何かに追われるように、時が途切れなく過ぎてゆく。
背中を押されるように前進しても、スクラムのように前進しがたい。
追うように進んでいるつもりなのに、追われて前に進まない。
この矛盾した状況下において、どう身を処するか?
“仕事を愛せよ”
かのスティーブ・ジョブズの尊い箴言は、明快であり重厚な意味を帯びてくる。
愛する仕事ということと、仕事を愛すること、という意味合いの異なる相関関係に悩まされつつも、息をつくひとときさえ惜しまれる時が続いた。

そこに唐突な空隙が生じた。
それは何かを惹起する。
焼鳥の開拓という意識で急激に芽生えた。

21時過ぎであった。
時短要請期間が終了したとはいえ、街を埋め尽くすものは冷風と閑散と若者達の野放図な歓声であった。
その足は、次第にすすきのの深みへと導かれた。
そこに一点の輝きを見出す。
ジンギスカンの名高い本店の灯は、焼鳥の欲望を軽々と打ち消した。
店内を覗き込むと入店を拒むほどの満席で、それは一層ジンギスカンの欲望を掻き立てた。
必然的に本店のそばにできた支店に足を向けた。
すると、入口手前のカウンター席だけが辛うじて空席を保持していたものの、賑やかな声音と肉を焼く音が反響していた。

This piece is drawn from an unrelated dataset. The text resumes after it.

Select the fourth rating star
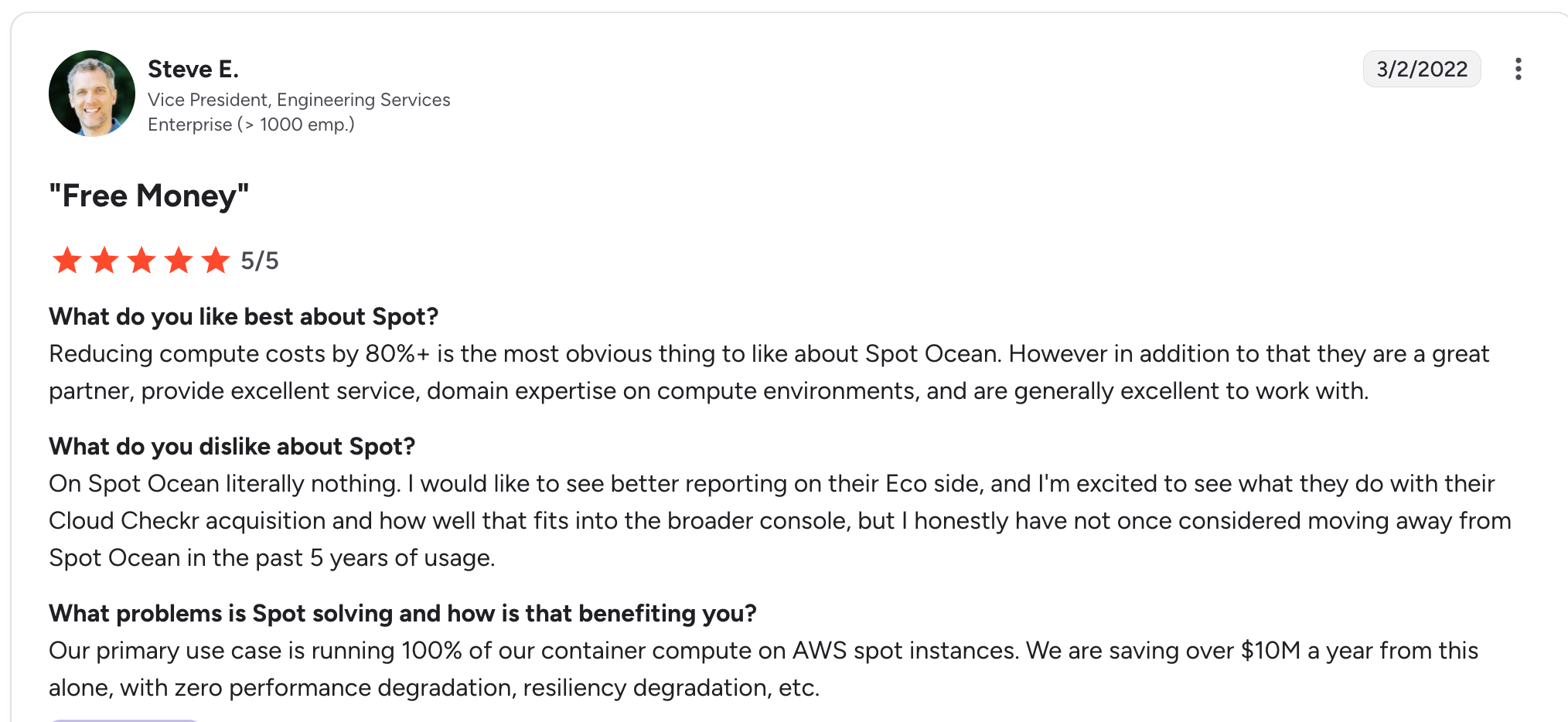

バッグとコートをロッカーに入れ、カウンター席を陣取った。
ジンギスカン鍋がすかさず目前に置かれた。
いよいよという時、『閉店は23時となりますので、ラストオーダーは22時30分となります』
賑やかな音に塗れて提示された閉店時間は、コロナ時代の閉塞の象徴なのかもしれない。
が、ひとりジンギスカンに1時間30分は要することはない。
しかも、メニューの選択肢が少ないことも有難い。
生ビールの大ジョッキと「成吉思汗」、そして「キムチ」と言い放った。
待ち侘びることもなく、艶めいた深みを帯びた赤身の羊肉が置かれた。
ジンギスカン鍋の頭頂で踊る脂を肌を満遍なく撫でるように塗り、羊肉を置いた。
その途端に脂が弾けると、すかさず棘と成して指に突き刺さった。
いよいよだ、と自らに言い放った。
赤身が急激に焦茶色に化けて、ジンギスカン独特の香りがたゆたう。
それだけでも生ビールが軽々しく消えゆくのだが、油断をすれば焼き過ぎてしまう。
それゆえに肉を載せ過ぎることはあり得ない。
羊肉とビール、野菜とキムチの好循環と焼き過ぎない均衡は、程良い緊張感を司る。
細やかな弾力と豊潤な肉の頼もしさ、それこそがまさに札幌ジンギスカンの誉である。
生ビールの喪失に、3枚目のジンギスカンとハイボールを頼む時、22時30分を迎えた。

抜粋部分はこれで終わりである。